** Work task **
Every word of the data must be reproduced in your reply exactly.

** Saved entries **
---+---

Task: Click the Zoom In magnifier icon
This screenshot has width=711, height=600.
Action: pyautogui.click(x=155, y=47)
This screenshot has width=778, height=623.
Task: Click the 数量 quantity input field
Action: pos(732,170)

---+---

** Problem solution **
Task: Click the Zoom In magnifier icon
This screenshot has width=711, height=600.
Action: pyautogui.click(x=155, y=47)
This screenshot has width=778, height=623.
Task: Click the 数量 quantity input field
Action: pos(732,170)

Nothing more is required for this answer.